[Bug ipa/65076] [5 Regression] 16% tramp3d-v4.cpp compile time regression
rguenth at gcc dot gnu.org
gcc-bugzilla@gcc.gnu.org
Tue Mar 24 14:56:00 GMT 2015
https://gcc.gnu.org/bugzilla/show_bug.cgi?id=65076
--- Comment #13 from Richard Biener <rguenth at gcc dot gnu.org> ---
(In reply to Jan Hubicka from comment #10)
> I can re-confirm the 16% compile time regression. I went through some
> compare.
>
> $ wc -l *.ssa
> 299231 tramp3d-v4.ii.015t.ssa
> $ wc -l ../5/*.ssa
> 331115 ../5/tramp3d-v4.ii.018t.ssa
>
> so as a lame compare, we already have 10% more statements to start with.
> Now einline
>
> $ wc -l *.einline
> 692812 tramp3d-v4.ii.018t.einline
> $ wc -l ../5/*.einline
> 724090 ../5/tramp3d-v4.ii.026t.einline
>
> so after einline we seem to have 4% statements more, we do about the same
> number of inlining:
>
> $ grep Inlining tramp3d-v4.ii.*einline | wc -l
> 28003
> $ grep Inlining ../5/tramp3d-v4.ii.*einline | wc -l
> 28685
>
> but at release_ssa we still have about 4% more.

**TASK INSTRUCTIONS:**
**a)** In the bug report, how many lines does the file tramp3d-v4.ii.015t.ssa contain according to the wc output?
**b)** Reproduce the part of the bug report starting with "[Bug ipa/65076] [5" and going on through "from comment #10)".

**PROVIDED MATERIAL:**
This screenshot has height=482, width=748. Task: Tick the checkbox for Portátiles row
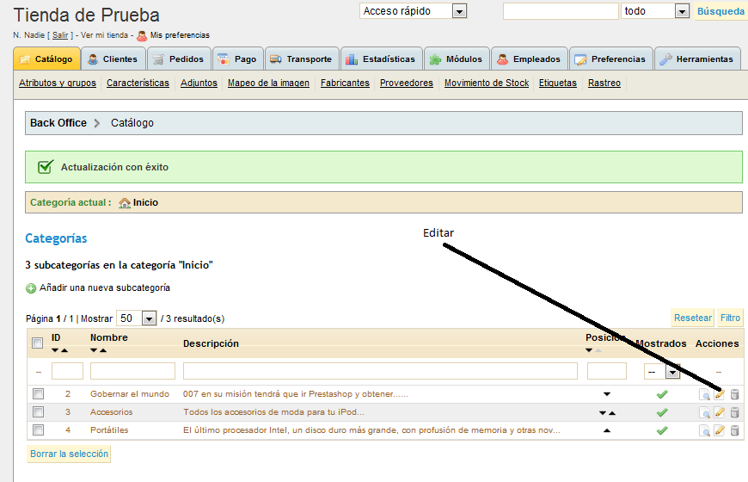click(x=38, y=429)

**ANSWERS FOR THIS EXERCISE:**
**a)** 299231

**b)**
[Bug ipa/65076] [5 Regression] 16% tramp3d-v4.cpp compile time regression
rguenth at gcc dot gnu.org
gcc-bugzilla@gcc.gnu.org
Tue Mar 24 14:56:00 GMT 2015
https://gcc.gnu.org/bugzilla/show_bug.cgi?id=65076
--- Comment #13 from Richard Biener <rguenth at gcc dot gnu.org> ---
(In reply to Jan Hubicka from comment #10)